Exercise: The lines from the first line of the entries through the line containing "Task: Toggle the Отрисовка render checkbox" are to be repeated exactly, with both of those lines included.

Extracted records:
<<<<

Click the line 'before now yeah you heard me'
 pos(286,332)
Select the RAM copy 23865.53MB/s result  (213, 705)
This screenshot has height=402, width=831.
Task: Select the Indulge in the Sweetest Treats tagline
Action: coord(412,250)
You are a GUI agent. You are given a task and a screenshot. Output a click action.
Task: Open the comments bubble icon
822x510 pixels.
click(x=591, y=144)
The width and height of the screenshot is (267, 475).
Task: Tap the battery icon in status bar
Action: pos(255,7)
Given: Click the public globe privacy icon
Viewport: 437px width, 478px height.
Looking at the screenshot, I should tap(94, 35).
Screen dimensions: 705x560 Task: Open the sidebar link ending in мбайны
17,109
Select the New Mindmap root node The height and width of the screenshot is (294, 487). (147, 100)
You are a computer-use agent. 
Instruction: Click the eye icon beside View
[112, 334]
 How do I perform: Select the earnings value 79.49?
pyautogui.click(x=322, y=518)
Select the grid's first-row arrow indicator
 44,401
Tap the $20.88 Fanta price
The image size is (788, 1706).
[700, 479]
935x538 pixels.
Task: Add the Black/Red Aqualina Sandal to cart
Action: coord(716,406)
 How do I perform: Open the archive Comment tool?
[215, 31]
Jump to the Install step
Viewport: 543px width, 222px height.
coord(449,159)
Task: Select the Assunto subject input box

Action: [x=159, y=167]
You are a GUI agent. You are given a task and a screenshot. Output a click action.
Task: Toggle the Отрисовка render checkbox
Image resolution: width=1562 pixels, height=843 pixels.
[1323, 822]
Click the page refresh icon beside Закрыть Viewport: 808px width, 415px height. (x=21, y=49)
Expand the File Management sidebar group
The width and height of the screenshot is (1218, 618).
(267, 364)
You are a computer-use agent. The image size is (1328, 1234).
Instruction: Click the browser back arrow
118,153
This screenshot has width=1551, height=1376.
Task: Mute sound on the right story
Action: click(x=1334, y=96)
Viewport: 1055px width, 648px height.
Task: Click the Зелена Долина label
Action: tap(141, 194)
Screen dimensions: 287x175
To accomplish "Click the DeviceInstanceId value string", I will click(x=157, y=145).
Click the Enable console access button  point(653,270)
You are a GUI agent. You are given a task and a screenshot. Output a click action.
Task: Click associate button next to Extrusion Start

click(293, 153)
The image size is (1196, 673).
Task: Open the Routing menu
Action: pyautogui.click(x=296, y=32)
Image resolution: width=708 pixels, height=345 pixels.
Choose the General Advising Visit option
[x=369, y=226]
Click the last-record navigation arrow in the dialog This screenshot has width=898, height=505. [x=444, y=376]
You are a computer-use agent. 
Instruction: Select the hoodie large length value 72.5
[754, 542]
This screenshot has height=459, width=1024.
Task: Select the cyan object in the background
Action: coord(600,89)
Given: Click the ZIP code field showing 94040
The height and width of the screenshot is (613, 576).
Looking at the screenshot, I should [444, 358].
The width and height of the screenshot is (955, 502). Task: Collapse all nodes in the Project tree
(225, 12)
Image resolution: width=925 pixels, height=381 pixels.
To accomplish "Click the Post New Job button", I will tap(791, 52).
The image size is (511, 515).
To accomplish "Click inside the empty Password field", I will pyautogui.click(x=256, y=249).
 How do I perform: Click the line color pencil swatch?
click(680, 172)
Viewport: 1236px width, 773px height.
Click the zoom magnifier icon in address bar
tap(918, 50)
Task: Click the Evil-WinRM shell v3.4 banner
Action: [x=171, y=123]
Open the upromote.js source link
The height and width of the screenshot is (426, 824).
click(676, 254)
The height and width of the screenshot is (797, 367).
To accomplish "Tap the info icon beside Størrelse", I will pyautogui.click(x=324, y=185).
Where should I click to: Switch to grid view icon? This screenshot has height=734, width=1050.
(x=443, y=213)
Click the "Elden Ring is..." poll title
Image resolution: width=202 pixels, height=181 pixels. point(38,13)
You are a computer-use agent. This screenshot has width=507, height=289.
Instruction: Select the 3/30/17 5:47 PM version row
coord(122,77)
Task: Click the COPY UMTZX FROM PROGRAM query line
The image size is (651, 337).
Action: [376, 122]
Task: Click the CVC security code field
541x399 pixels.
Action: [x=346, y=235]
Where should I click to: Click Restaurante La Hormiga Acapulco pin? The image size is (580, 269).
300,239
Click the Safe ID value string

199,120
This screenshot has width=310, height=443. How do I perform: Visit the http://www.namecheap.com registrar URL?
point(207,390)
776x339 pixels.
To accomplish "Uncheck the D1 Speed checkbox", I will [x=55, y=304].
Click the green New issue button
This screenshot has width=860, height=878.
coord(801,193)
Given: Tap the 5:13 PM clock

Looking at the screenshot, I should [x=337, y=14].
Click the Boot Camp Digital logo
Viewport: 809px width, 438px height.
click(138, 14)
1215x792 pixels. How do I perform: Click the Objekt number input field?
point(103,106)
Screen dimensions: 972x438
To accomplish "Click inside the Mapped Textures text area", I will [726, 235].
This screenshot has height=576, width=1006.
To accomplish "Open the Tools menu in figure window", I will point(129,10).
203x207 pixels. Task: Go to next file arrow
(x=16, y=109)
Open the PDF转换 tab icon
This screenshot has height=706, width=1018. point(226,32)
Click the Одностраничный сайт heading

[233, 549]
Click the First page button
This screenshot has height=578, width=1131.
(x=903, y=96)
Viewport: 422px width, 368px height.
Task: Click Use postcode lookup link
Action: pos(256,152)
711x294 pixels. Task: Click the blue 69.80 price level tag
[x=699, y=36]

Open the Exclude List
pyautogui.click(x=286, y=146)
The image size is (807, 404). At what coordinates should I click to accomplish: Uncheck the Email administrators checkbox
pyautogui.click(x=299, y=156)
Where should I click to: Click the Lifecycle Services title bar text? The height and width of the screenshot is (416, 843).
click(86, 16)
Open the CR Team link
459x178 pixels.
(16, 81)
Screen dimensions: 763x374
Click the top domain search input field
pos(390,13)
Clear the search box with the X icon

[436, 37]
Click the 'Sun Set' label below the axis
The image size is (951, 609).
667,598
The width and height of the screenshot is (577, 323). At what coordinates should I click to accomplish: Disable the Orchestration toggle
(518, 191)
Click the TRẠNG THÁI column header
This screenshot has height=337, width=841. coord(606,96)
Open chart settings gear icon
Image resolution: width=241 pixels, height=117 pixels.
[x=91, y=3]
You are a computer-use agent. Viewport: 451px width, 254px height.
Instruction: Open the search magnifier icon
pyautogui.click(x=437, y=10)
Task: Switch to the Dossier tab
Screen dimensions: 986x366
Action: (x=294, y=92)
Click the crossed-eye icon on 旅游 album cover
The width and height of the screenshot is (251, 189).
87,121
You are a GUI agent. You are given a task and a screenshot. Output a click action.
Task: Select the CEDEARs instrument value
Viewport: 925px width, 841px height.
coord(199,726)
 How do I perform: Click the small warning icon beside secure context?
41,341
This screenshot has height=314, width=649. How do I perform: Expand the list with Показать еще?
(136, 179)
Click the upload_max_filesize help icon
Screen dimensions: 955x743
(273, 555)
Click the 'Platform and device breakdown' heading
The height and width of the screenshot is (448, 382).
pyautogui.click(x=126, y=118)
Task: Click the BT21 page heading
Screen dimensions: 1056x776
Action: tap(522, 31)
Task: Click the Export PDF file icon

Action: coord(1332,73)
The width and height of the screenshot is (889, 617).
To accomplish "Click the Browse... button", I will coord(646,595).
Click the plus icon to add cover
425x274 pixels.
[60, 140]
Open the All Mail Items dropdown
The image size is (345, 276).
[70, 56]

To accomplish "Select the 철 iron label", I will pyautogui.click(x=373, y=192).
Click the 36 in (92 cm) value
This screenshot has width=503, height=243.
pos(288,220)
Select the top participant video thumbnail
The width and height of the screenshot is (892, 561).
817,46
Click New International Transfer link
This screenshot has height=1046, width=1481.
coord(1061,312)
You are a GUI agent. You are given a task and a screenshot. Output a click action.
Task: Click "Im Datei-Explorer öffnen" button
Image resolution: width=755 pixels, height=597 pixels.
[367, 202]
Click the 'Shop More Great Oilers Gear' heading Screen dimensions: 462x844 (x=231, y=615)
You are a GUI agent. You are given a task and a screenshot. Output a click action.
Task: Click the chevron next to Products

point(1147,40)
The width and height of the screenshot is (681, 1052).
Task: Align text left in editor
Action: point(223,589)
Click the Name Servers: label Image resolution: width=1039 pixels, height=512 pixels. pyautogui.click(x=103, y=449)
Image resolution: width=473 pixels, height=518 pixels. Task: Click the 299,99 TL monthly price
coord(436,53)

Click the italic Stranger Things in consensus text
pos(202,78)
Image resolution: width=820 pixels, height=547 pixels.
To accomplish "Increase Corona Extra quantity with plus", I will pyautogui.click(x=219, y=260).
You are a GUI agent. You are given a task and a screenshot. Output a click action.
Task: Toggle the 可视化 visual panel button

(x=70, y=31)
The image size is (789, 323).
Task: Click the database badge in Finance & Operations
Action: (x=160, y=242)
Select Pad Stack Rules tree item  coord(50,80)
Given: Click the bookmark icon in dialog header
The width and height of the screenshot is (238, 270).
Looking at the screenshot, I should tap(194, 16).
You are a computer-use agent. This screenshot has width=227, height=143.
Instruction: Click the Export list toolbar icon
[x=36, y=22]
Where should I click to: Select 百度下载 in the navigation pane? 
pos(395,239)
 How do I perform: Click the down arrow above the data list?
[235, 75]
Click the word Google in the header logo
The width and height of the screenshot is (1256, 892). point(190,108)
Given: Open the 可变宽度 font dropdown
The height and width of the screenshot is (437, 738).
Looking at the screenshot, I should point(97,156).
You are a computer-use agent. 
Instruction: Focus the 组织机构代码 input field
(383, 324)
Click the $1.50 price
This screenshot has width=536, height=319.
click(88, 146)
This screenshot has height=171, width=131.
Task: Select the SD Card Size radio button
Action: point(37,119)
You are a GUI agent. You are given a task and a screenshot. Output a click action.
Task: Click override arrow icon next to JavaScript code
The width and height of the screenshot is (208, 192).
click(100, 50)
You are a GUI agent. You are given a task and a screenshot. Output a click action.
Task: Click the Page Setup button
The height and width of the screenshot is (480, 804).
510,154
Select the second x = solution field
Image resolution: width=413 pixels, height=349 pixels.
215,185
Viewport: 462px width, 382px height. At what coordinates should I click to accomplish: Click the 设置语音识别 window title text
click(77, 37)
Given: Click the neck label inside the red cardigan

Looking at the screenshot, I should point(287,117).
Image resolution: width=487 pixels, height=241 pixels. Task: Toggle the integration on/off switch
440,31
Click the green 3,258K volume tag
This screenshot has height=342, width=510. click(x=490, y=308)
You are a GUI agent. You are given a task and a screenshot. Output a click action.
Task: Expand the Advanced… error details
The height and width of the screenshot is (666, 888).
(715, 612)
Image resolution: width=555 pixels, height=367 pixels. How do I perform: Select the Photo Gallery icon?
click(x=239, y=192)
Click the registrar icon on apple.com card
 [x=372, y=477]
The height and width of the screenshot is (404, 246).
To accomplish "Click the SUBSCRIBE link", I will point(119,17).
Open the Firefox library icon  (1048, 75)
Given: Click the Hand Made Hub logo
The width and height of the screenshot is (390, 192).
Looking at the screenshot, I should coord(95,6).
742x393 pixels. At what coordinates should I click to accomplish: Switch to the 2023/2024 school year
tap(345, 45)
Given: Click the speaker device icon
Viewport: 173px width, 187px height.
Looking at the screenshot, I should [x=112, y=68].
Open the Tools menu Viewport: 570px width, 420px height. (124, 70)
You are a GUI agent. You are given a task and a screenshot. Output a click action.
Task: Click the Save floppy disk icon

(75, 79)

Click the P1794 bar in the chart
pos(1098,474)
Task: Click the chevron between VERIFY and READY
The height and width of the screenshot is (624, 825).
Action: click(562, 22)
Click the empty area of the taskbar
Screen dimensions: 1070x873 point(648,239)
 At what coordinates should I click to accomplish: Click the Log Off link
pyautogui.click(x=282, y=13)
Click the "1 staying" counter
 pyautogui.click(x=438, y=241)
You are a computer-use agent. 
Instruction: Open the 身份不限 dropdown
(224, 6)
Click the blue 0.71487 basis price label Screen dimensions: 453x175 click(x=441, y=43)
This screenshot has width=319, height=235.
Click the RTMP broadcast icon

>>>>

Written answer:
Click the line 'before now yeah you heard me'
 pos(286,332)
Select the RAM copy 23865.53MB/s result  (213, 705)
This screenshot has height=402, width=831.
Task: Select the Indulge in the Sweetest Treats tagline
Action: coord(412,250)
You are a GUI agent. You are given a task and a screenshot. Output a click action.
Task: Open the comments bubble icon
822x510 pixels.
click(x=591, y=144)
The width and height of the screenshot is (267, 475).
Task: Tap the battery icon in status bar
Action: pos(255,7)
Given: Click the public globe privacy icon
Viewport: 437px width, 478px height.
Looking at the screenshot, I should tap(94, 35).
Screen dimensions: 705x560 Task: Open the sidebar link ending in мбайны
17,109
Select the New Mindmap root node The height and width of the screenshot is (294, 487). (147, 100)
You are a computer-use agent. 
Instruction: Click the eye icon beside View
[112, 334]
 How do I perform: Select the earnings value 79.49?
pyautogui.click(x=322, y=518)
Select the grid's first-row arrow indicator
 44,401
Tap the $20.88 Fanta price
The image size is (788, 1706).
[700, 479]
935x538 pixels.
Task: Add the Black/Red Aqualina Sandal to cart
Action: coord(716,406)
 How do I perform: Open the archive Comment tool?
[215, 31]
Jump to the Install step
Viewport: 543px width, 222px height.
coord(449,159)
Task: Select the Assunto subject input box

Action: [x=159, y=167]
You are a GUI agent. You are given a task and a screenshot. Output a click action.
Task: Toggle the Отрисовка render checkbox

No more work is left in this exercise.